[START OF Excerpted text]

WASHINGTON, July 22: Prime Minister Nawaz Sharif was not
aware of the Kargil Operation when he received Indian PM
Vajpayee in Lahore on Feb 20, 1999, a new book written by a
senior former police officer from Pakistan, and published
by a New York Publishing house, has revealed.


The book, Pakistan’s Drift into Extremism: Allah, the Army,
and America’s War on Terror, is authored by Mr Hassan
Abbas, who is currently a Research Fellow at the Harvard
Law School and a PhD. candidate at the Fletcher School of
Law and Diplomacy, Tufts University. He has served in the
administrations of Prime Minister Benazir Bhutto (1994-95)
and General Musharraf (1999-2000).


The book examines the rise of religious extremism in
Pakistan, and analyzes its connections to Pakistan Army's
policies and the fluctuating US-Pakistan relations. It
includes profiles of leading Pakistani Jihadi groups with
details of their origins, development, and capabilities
based on interviews with Pakistani intelligence officials,
and operators of the militant groups.

[END OF Excerpted text]

Your task:
Please state, according to the news excerpt about the Kargil book, where Hassan Abbas is currently a Research Fellow. The data that follows isn't needed for anything here.

[START OF Record set]

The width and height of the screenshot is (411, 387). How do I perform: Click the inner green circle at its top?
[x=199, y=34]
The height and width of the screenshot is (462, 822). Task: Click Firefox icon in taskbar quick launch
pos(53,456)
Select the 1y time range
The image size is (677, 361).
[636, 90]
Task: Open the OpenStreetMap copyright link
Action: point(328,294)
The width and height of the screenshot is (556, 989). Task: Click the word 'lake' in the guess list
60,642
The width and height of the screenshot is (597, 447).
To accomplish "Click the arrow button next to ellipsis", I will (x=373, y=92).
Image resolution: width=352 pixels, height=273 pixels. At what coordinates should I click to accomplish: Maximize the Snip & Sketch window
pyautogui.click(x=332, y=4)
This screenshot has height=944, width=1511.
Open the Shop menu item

[END OF Record set]

Answer to this problem:
He is a Research Fellow at the Harvard Law School.